Para garantir o sucesso do projeto Enraíza e o fortalecimento das comunidades tradicionais, os próximos passos incluem a implementação dos planos de trabalho elaborados durante o encontro inaugural, com o auxílio dos recursos financeiros disponibilizados pela SNPCT. As organizações comunitárias começarão a desenvolver e executar projetos com o suporte contínuo da equipe do IEB e da Secretaria Nacional de Povos e Comunidades Tradicionais. Foi formado um comitê gestor que se reunirá periodicamente para garantir a execução e o monitoramento colaborativos.

Além disso, serão promovidas encontros virtuais e presenciais para aprimorar as habilidades das organizações na elaboração e execução de projetos, enquanto a visibilidade das comunidades será ampliada através da produção de materiais e sistematização das experiências. 

O acompanhamento e a avaliação periódica assegurarão que os objetivos sejam atingidos e que os desafios sejam enfrentados, contribuindo para a preservação dos biomas Cerrado e Pantanal e para a valorização dos conhecimentos tradicionais e modos de vida das comunidades envolvidas.

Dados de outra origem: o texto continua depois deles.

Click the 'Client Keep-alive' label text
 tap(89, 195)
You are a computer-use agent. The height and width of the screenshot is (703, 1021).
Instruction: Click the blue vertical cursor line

Del e seu neto discutem problemas e soluções para suas comunidades. Foto: Camila Behrens

Del, representante da APROMAS Sertão, professora da Escola do Sertão, agricultora, extrativista e pesquisadora cerratense, participou do evento ao lado de seu filho, neto e nora. Ela expressou sua gratidão e compromisso com a jornada: 

“Eu fico muito feliz de estar aqui ao lado de cada um, ouvindo suas histórias e conhecendo suas realidades, mesmo que sejam muito difíceis. Quando eu pensar agora no Pantanal e no Jalapão, não vou apenas lembrar da mata verde; vou me lembrar da força e do rosto de cada um de vocês, dos povos que vivem, lutam e fazem parte dessas terras. Vamos seguir juntos, sem desanimar! Contem com a gente, e espero reencontrá-los em breve no meu território, e também nos de vocês.”